**THE TASK:**
Repeat the lines below exactly as written, please, from the line with "Advance carousel with" to the line with "Image resolution: width=1200", both lines included, and no others.

====== INPUT MATERIAL

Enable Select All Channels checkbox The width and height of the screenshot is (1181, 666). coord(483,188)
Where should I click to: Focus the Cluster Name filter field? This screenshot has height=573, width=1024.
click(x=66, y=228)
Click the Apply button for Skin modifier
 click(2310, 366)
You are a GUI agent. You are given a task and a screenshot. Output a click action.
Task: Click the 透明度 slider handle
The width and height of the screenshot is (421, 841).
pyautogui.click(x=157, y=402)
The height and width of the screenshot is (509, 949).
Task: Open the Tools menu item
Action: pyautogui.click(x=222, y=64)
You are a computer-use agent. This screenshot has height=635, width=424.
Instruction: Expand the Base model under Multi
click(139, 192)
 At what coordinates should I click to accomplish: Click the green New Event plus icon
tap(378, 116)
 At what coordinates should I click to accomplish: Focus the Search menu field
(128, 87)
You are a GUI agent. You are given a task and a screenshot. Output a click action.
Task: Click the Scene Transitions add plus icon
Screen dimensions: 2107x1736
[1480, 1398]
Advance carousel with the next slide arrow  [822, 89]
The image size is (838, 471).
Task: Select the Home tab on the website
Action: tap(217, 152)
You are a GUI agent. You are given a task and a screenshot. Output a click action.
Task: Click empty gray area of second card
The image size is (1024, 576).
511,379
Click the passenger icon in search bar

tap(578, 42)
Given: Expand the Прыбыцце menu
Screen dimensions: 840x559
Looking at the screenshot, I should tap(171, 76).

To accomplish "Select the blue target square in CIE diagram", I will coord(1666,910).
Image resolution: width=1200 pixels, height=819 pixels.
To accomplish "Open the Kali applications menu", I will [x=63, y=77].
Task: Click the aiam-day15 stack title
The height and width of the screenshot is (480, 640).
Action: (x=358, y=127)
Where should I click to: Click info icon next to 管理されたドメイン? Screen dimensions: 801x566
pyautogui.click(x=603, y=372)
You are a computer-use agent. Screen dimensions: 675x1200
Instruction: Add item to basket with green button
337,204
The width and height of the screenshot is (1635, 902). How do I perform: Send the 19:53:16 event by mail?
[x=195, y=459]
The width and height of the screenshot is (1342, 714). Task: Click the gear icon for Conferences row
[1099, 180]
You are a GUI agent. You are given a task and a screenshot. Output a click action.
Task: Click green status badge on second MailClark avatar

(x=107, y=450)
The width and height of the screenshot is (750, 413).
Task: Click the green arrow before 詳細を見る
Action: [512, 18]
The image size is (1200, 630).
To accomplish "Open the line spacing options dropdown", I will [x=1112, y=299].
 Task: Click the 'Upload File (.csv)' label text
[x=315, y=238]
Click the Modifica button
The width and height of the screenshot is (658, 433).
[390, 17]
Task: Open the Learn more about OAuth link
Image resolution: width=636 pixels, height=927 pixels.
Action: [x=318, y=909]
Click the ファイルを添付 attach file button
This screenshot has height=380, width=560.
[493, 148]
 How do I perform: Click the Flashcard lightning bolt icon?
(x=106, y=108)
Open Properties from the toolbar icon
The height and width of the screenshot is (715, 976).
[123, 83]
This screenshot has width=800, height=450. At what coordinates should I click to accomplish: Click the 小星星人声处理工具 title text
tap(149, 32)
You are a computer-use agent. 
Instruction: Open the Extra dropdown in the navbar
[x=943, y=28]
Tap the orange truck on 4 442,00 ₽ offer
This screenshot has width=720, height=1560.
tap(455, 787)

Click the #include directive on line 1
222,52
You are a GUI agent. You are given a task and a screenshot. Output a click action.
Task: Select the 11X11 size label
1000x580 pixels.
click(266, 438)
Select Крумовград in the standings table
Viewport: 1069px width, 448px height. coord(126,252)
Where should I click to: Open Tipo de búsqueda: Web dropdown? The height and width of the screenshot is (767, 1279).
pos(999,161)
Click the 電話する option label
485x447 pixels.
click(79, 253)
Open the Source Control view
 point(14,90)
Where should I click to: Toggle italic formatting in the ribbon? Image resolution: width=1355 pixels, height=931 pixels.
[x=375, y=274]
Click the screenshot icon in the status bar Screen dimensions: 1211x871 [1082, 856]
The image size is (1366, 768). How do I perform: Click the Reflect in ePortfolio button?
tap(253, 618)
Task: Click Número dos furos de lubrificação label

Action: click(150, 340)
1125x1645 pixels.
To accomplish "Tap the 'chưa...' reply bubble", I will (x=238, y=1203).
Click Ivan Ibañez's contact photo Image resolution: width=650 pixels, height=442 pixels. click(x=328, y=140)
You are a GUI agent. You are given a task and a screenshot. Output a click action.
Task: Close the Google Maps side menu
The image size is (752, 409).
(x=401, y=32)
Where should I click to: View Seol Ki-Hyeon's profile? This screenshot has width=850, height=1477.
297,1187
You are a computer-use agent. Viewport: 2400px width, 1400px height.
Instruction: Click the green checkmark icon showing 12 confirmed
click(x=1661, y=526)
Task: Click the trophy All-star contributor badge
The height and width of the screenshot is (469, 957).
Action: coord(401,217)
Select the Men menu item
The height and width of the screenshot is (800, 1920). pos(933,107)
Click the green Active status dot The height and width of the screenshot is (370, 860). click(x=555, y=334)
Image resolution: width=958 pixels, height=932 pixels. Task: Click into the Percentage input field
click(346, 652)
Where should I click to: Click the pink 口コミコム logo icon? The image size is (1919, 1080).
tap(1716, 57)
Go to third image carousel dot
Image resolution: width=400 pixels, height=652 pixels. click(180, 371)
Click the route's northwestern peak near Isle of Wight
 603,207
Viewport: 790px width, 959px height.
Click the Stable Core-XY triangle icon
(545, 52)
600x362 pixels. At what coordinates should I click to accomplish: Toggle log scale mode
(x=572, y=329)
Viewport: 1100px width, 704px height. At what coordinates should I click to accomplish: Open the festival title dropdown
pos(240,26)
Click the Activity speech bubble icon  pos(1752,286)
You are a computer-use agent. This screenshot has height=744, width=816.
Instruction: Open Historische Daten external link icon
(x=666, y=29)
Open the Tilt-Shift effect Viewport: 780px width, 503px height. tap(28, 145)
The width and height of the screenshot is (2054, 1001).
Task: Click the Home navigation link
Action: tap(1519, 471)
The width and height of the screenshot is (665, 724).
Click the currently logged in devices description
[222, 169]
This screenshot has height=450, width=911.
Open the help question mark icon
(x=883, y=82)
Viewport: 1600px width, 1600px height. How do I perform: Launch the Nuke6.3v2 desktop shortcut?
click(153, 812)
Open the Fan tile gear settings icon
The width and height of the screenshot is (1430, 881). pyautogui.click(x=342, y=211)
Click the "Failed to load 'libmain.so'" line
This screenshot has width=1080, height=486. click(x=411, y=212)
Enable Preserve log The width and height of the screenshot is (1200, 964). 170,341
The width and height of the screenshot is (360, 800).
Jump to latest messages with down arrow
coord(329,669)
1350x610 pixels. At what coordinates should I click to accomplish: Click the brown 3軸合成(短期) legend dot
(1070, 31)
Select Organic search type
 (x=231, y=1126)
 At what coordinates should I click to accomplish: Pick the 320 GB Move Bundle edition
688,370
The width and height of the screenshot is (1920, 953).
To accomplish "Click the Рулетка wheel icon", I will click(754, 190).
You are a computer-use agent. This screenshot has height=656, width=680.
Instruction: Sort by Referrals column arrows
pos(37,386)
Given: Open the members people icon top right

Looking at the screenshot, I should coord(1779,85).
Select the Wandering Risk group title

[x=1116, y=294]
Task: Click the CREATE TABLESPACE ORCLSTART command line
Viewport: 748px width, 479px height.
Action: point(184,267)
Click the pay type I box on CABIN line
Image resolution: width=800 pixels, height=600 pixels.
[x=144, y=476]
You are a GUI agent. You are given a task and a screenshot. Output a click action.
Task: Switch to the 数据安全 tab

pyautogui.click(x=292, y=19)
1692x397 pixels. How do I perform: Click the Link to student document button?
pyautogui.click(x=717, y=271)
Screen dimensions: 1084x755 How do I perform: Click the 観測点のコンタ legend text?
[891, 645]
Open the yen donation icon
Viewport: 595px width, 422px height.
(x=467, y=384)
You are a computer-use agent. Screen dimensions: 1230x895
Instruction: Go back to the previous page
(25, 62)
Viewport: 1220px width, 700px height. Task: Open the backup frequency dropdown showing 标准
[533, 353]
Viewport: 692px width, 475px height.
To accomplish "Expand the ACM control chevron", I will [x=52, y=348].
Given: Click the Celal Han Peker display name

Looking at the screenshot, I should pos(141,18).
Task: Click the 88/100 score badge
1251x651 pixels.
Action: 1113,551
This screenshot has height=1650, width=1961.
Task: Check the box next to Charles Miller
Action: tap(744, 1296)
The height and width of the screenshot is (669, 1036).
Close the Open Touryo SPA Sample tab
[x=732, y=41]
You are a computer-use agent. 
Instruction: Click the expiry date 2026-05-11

============

**RESPONSE TO THE EXERCISE:**
Advance carousel with the next slide arrow  [822, 89]
The image size is (838, 471).
Task: Select the Home tab on the website
Action: tap(217, 152)
You are a GUI agent. You are given a task and a screenshot. Output a click action.
Task: Click empty gray area of second card
The image size is (1024, 576).
511,379
Click the passenger icon in search bar

tap(578, 42)
Given: Expand the Прыбыцце menu
Screen dimensions: 840x559
Looking at the screenshot, I should tap(171, 76).

To accomplish "Select the blue target square in CIE diagram", I will coord(1666,910).
Image resolution: width=1200 pixels, height=819 pixels.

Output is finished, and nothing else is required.